DemocratsFeaturedKamala HarrisMinnesotaPoliticsTim Walz

Walz Ratchets Up Rhetoric Against Trump, Plots Next Move

Former Democrat vice presidential candidate Tim Walz is talking tough, even while remaining mum on his own political future.

The Minnesota governor, whose second term runs through January 2027, claims to have a strategy for his fellow Democrats: ”Bully the s–t out of” President Donald Trump.

“Maybe it’s time for us to be a little meaner, maybe it’s time for us to be a little more fierce, because we have to ferociously push back on this,” Walz said at the South Carolina Democratic Party’s convention on Saturday.

“Again, I’ll speak to my teacher colleagues in here. The thing that bothers a teacher more than anything is to watch a bully … and when it’s a child, you talk to him, and you tell him why bullying’s wrong, but when it’s an adult like Donald Trump, you bully the s–t out of him back,” he said.

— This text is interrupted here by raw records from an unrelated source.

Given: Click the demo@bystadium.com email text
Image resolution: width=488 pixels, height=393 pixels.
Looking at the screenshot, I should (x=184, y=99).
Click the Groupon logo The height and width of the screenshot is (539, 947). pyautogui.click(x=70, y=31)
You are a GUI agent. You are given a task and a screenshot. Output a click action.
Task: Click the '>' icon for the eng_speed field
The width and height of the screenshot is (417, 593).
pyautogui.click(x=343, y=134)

Walz, a surprise choice as Democrat vice presidential nominee by the party’s presidential candidate, Kamala Harris, over more prominent contenders, such as Pennsylvania Gov. Josh Shapiro, has been on the road often since the start of Trump’s second term in late January. 

“This dude’s the last guy I want to tell us about ‘We lost our way.’ You’re the guy who lost,” Walz said of himself in his South Carolina remarks.

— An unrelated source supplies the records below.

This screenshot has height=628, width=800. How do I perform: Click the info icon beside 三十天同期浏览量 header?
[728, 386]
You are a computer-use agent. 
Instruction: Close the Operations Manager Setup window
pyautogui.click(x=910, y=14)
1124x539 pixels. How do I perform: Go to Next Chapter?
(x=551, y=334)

But he nevertheless claimed the right to advise the Democratic Party on its path forward.

“None of us can afford to shy away right now from asking the hard questions and doing the things we need to do to fix it so that we win elections,” he said.

Walz has at times admitted to the shortcomings of the Harris-Walz ticket in its attempts to appeal to the white male voting bloc.

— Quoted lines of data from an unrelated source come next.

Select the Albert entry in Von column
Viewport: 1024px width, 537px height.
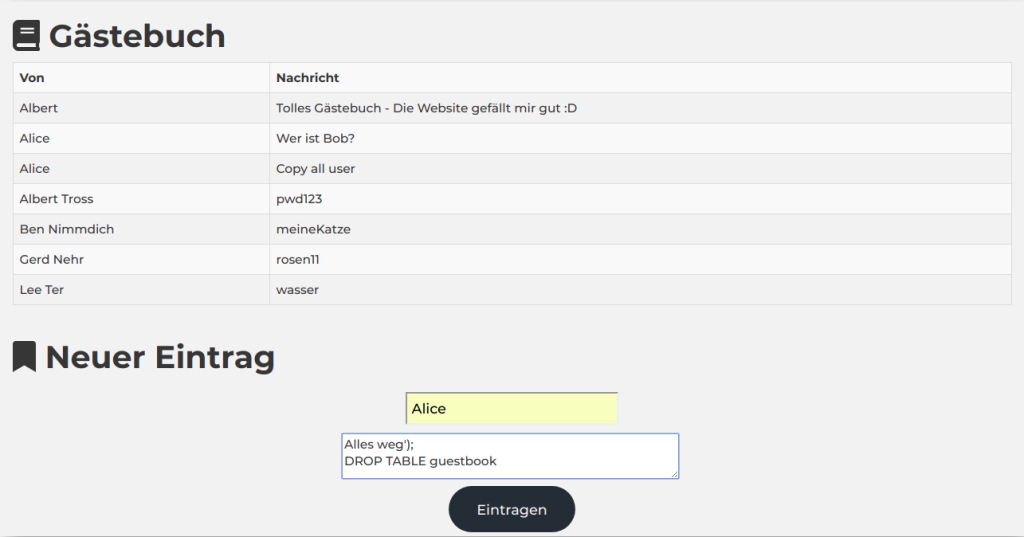39,108
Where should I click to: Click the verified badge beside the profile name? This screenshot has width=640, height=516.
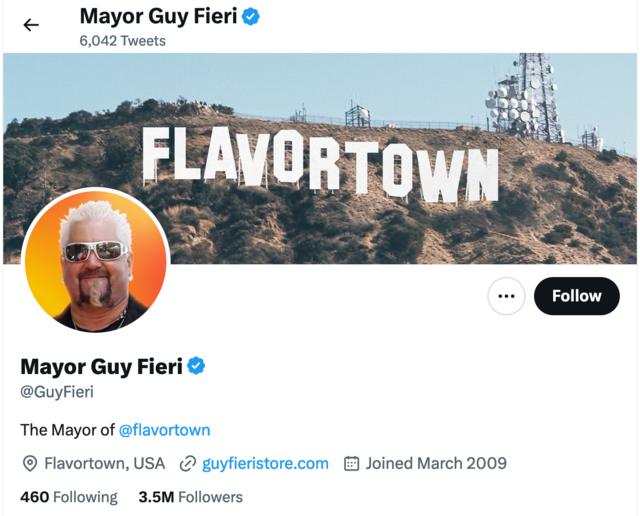[x=197, y=366]
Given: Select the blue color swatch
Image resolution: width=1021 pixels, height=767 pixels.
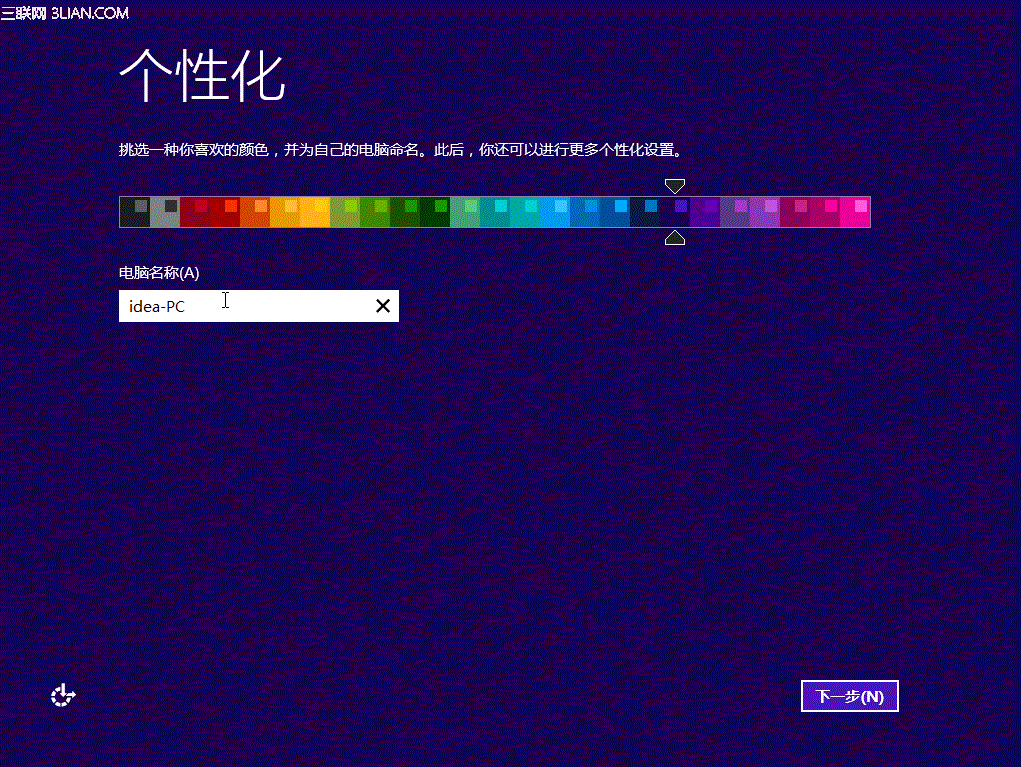Looking at the screenshot, I should (x=612, y=212).
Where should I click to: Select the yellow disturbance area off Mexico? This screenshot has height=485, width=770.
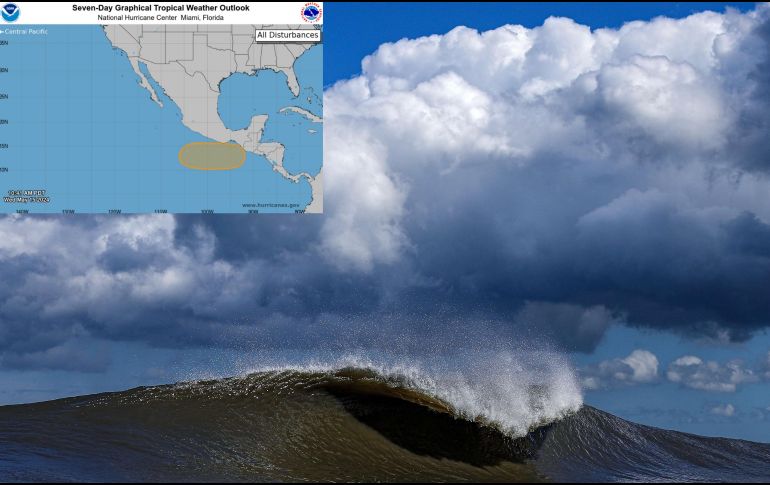[212, 155]
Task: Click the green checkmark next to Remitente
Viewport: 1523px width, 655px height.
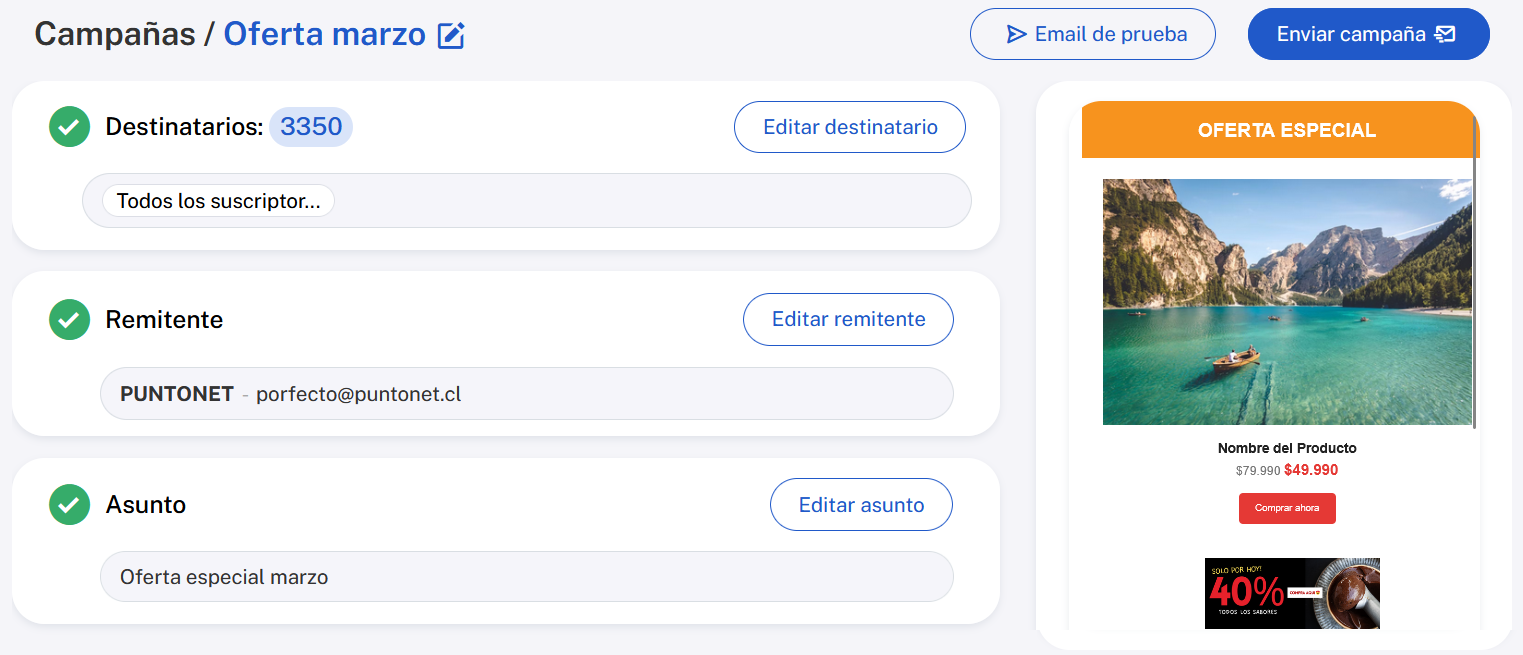Action: (69, 320)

“I also was on the ticket, quite honestly, because I could code-talk to white guys watching football, fixing their truck. Doing that, that I could put them at ease. I was the permission structure to say, ‘Look, you can do this and vote for this,’” he said at Harvard University in April.

“You look across those swing states, with the exception of Minnesota, we didn’t get enough of those votes,” he said.

In fact, the “code talk” does not appear to have had any benefit whatsoever.

From 2020 to 2024, white male support for the Democrat presidential candidate dropped from 40% to 36%, per Catalist, a left-wing analytics firm.

Throughout the campaign, Walz made apparent attempts to appeal to male voters by speaking on his experience as a football coach, publicizing a pheasant-hunting outing, and livestreaming gameplay of the Madden NFL videogame with Rep. Alexandria Ocasio-Cortez, D-N.Y. 

For now, it remains unclear what Walz’s next move is. 

As early as March, Walz said he “would certainly consider” a 2028 presidential run “if I think I could offer something.“

Later that same month, a poll from Morning Consult showed Walz with 5% support among Democrats and Democrat-leaning independents as a potential 2028 presidential candidate, trailing former Vice President Harris, who led the prospective survey with 36% support.

An April YouGov poll showed only 3% of Democrats viewed him as the leader of their party.

He told CNN in April that he was currently “not thinking about running in 2028” for president.

“My advice to folks is, if in this moment you’re planning for 2028, you’re going to get rolled by the people in the street,” he said. “You just have to be out there making sure you’re helping.”

Eligible to run for governor for a third term, Walz has not yet declared whether he will launch another gubernatorial run. He said in a recent interview that he would likely make that decision in July. But he has said he won’t run for the Senate seat being vacated by fellow Democrat Sen. Tina Smith.